# [PROMPT]
Both the line below containing "ラグビー稲垣選手 keyword link" and the line containing "Open the filter icon beside FROM", along with every line between them, should be repeated exactly; no other line belongs in the answer.

# [SOURCE MATERIAL]
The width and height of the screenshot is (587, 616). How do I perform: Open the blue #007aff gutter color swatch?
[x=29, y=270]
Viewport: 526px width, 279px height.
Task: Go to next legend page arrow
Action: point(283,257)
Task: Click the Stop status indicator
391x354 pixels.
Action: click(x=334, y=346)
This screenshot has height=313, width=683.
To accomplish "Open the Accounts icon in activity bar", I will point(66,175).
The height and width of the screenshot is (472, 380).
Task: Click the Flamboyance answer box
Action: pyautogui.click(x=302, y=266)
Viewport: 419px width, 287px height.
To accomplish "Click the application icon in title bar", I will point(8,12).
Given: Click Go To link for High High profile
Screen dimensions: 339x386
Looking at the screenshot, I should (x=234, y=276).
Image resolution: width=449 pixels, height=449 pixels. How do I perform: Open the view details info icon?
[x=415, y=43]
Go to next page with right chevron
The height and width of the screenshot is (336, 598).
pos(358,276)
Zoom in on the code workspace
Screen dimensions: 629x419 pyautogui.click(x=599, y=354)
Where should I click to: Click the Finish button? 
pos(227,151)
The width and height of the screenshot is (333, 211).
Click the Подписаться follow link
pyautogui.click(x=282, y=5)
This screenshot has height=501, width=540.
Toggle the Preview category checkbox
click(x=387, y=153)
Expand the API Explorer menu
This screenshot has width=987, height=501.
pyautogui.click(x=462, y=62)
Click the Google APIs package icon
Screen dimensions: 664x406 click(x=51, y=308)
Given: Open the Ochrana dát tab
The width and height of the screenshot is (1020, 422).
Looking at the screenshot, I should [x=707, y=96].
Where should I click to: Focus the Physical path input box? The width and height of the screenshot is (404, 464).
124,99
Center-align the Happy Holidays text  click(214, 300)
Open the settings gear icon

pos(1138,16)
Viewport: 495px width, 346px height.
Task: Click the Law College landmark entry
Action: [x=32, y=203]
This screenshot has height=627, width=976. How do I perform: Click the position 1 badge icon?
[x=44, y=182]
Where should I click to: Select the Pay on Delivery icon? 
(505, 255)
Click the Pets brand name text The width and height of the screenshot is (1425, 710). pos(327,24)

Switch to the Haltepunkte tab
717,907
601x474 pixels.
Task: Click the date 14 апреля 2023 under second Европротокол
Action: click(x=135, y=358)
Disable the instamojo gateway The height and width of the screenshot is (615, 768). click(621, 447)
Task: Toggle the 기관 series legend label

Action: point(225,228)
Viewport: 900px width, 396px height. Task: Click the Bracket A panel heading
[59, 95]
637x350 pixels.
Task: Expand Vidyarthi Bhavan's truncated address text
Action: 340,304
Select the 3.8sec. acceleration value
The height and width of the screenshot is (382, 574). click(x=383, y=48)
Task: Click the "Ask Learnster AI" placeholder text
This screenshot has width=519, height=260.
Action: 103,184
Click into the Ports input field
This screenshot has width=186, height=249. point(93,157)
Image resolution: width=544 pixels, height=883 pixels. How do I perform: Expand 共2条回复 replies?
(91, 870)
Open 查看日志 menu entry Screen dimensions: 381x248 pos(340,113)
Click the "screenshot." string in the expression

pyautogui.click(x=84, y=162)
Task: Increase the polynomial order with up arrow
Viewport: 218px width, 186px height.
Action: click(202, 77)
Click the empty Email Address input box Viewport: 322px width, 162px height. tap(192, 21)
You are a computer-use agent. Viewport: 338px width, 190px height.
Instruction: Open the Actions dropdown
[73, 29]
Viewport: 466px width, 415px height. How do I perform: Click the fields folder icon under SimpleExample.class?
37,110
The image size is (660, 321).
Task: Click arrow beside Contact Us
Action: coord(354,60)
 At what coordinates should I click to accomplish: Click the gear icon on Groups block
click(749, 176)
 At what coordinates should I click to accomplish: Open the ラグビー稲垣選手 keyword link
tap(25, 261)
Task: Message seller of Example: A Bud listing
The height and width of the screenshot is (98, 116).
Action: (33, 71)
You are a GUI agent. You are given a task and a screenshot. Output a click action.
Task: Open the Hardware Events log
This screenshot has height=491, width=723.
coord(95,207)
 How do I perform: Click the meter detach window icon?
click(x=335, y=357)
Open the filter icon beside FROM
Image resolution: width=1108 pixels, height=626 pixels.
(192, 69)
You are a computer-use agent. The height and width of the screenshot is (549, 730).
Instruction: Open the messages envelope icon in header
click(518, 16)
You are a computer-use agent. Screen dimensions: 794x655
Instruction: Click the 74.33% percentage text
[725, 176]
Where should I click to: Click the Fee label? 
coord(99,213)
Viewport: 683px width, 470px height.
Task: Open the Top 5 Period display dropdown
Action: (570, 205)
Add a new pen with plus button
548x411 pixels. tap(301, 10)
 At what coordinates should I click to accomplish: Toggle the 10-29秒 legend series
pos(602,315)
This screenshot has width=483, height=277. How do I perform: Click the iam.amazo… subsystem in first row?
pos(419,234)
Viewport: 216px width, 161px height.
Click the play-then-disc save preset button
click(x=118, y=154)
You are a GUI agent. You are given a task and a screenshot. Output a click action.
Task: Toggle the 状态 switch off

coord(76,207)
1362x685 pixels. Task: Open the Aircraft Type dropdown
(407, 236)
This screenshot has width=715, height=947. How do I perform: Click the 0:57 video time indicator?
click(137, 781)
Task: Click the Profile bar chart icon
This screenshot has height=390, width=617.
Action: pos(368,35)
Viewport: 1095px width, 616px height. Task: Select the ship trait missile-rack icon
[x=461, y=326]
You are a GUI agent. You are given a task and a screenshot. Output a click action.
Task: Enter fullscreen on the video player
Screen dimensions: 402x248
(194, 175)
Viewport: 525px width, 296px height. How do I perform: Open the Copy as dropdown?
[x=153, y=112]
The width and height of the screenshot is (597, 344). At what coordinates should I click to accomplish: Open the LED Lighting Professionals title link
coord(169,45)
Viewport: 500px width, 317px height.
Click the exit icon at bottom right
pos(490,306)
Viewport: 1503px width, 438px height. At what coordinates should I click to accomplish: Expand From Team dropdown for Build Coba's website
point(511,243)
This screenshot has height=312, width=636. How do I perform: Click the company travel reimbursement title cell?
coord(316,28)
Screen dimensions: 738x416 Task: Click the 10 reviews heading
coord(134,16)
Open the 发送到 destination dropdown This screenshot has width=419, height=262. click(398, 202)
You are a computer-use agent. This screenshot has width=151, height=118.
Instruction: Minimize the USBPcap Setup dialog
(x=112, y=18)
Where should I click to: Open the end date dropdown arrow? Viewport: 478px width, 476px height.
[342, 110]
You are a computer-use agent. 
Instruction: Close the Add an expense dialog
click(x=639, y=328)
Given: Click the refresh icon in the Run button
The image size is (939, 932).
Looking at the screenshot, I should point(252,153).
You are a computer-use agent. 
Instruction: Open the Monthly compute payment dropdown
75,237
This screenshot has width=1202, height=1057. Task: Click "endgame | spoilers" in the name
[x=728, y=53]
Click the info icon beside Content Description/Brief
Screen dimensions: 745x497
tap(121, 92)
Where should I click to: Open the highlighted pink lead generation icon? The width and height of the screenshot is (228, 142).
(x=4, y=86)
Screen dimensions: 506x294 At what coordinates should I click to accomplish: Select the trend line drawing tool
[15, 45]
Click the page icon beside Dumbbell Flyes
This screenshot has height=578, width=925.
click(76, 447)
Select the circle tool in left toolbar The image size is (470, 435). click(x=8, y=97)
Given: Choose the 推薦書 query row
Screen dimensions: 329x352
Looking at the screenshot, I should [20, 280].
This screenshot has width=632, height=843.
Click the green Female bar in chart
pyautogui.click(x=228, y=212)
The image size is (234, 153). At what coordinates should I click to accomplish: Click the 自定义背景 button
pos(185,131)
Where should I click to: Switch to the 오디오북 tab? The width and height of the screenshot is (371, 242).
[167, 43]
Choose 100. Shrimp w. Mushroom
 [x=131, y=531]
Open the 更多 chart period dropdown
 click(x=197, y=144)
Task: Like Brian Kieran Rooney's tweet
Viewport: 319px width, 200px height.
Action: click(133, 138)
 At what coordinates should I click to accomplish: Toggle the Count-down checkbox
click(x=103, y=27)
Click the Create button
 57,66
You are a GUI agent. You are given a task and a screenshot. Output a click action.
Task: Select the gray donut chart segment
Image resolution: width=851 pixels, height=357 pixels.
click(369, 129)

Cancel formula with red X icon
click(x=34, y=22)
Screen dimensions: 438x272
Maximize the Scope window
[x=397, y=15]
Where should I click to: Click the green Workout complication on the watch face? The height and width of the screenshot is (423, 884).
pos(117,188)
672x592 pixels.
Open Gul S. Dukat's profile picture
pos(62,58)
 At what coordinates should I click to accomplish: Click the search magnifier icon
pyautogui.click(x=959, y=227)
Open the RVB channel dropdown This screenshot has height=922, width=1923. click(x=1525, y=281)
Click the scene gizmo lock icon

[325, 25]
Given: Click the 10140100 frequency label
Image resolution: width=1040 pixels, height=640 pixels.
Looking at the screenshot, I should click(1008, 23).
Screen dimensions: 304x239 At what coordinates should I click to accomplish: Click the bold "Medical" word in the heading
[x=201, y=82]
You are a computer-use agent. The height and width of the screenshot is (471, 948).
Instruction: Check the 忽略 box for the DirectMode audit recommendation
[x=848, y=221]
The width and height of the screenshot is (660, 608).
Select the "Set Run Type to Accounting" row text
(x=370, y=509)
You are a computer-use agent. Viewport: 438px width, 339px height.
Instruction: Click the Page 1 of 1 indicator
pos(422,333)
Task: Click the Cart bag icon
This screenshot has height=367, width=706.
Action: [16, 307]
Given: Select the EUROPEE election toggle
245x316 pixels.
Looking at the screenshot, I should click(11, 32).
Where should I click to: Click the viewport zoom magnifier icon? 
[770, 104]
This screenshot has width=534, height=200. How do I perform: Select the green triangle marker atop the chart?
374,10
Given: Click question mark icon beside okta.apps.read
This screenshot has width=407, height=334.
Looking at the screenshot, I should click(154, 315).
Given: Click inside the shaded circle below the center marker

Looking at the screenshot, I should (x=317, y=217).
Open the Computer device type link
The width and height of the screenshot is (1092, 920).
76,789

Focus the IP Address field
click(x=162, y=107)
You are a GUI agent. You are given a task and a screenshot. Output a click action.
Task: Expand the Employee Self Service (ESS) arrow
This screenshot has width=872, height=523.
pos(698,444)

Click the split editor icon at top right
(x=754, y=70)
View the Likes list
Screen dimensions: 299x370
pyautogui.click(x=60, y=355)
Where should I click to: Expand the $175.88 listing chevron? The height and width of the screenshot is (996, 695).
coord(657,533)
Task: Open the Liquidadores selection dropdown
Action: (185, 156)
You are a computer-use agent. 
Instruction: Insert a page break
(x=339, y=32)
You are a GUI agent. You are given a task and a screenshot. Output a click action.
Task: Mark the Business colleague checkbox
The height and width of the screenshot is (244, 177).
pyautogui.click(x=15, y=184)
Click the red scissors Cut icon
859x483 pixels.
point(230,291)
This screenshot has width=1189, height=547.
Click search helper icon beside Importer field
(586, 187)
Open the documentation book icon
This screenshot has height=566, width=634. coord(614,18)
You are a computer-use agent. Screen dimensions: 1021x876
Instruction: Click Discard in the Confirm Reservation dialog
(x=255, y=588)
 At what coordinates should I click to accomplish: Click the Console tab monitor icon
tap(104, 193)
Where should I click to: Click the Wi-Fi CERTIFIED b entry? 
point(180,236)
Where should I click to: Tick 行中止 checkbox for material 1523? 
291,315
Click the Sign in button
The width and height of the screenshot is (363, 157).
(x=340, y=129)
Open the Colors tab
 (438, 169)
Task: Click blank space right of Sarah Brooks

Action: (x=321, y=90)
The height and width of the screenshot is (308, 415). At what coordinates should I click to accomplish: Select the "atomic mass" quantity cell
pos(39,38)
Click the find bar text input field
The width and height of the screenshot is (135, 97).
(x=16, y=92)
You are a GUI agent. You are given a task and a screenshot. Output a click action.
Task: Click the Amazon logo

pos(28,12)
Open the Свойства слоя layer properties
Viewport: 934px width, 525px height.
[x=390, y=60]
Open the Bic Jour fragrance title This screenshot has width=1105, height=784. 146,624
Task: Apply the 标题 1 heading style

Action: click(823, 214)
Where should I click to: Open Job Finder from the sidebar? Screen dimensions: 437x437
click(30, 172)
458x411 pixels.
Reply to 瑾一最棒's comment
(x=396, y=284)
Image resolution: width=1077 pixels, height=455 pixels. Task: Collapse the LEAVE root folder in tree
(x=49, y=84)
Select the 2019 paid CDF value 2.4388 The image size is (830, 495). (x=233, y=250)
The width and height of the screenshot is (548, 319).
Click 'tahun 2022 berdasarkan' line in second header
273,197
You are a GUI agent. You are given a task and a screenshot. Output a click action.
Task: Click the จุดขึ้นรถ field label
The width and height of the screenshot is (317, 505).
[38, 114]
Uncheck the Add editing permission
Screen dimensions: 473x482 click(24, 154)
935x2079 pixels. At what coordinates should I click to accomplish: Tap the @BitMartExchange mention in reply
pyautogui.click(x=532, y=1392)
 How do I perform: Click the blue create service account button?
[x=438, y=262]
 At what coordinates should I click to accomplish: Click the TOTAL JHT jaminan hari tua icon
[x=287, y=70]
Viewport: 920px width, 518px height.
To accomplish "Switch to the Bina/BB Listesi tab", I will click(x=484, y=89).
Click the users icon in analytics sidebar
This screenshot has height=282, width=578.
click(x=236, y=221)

# [RESPONSE]
 At what coordinates should I click to accomplish: Open the ラグビー稲垣選手 keyword link
tap(25, 261)
Task: Message seller of Example: A Bud listing
The height and width of the screenshot is (98, 116).
Action: (33, 71)
You are a GUI agent. You are given a task and a screenshot. Output a click action.
Task: Open the Hardware Events log
This screenshot has height=491, width=723.
coord(95,207)
 How do I perform: Click the meter detach window icon?
click(x=335, y=357)
Open the filter icon beside FROM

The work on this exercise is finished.